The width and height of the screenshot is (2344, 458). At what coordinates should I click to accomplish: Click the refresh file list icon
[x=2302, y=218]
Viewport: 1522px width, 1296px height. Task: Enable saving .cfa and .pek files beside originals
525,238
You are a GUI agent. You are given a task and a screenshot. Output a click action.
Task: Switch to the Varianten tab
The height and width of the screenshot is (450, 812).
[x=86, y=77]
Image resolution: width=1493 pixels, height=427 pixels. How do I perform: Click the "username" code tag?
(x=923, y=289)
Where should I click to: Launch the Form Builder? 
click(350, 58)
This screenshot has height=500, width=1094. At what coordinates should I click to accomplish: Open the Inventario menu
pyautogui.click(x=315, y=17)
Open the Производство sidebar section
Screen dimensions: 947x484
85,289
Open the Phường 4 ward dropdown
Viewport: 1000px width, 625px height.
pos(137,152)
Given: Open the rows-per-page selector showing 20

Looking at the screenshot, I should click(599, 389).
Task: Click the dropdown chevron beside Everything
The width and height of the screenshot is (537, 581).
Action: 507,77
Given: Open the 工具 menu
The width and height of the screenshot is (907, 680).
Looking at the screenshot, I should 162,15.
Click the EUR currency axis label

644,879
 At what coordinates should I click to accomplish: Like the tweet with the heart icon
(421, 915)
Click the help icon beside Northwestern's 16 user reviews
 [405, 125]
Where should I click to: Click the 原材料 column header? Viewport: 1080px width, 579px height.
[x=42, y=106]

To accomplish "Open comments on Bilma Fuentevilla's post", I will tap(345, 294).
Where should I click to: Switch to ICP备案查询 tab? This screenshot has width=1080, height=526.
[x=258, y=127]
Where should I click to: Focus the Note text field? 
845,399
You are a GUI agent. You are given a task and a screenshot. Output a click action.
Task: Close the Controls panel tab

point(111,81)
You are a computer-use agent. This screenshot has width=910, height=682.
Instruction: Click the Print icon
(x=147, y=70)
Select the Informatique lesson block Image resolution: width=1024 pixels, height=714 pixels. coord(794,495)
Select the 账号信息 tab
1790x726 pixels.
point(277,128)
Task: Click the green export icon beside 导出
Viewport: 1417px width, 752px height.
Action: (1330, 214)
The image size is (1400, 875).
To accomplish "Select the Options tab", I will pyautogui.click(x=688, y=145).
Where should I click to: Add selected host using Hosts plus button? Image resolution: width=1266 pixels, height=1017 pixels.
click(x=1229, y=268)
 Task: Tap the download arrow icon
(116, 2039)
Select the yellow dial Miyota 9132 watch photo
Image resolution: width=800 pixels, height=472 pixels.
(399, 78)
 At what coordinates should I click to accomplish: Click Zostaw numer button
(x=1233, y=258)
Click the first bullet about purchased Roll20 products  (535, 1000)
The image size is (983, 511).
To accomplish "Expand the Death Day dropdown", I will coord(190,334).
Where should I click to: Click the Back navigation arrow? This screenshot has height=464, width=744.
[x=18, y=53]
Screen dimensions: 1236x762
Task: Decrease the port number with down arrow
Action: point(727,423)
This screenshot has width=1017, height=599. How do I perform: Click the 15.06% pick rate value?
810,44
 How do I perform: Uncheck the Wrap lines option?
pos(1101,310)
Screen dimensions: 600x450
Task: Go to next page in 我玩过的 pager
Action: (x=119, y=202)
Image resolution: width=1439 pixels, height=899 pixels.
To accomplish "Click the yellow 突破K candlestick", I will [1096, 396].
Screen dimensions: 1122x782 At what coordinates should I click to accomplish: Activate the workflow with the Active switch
━━━━━━━━━━
■ **Work task**
Return the lines of the records that include the string "will".

■ **Response below**
To accomplish "Open comments on Bilma Fuentevilla's post", I will tap(345, 294).
To accomplish "Select the Options tab", I will pyautogui.click(x=688, y=145).
To accomplish "Expand the Death Day dropdown", I will coord(190,334).
To accomplish "Click the yellow 突破K candlestick", I will [1096, 396].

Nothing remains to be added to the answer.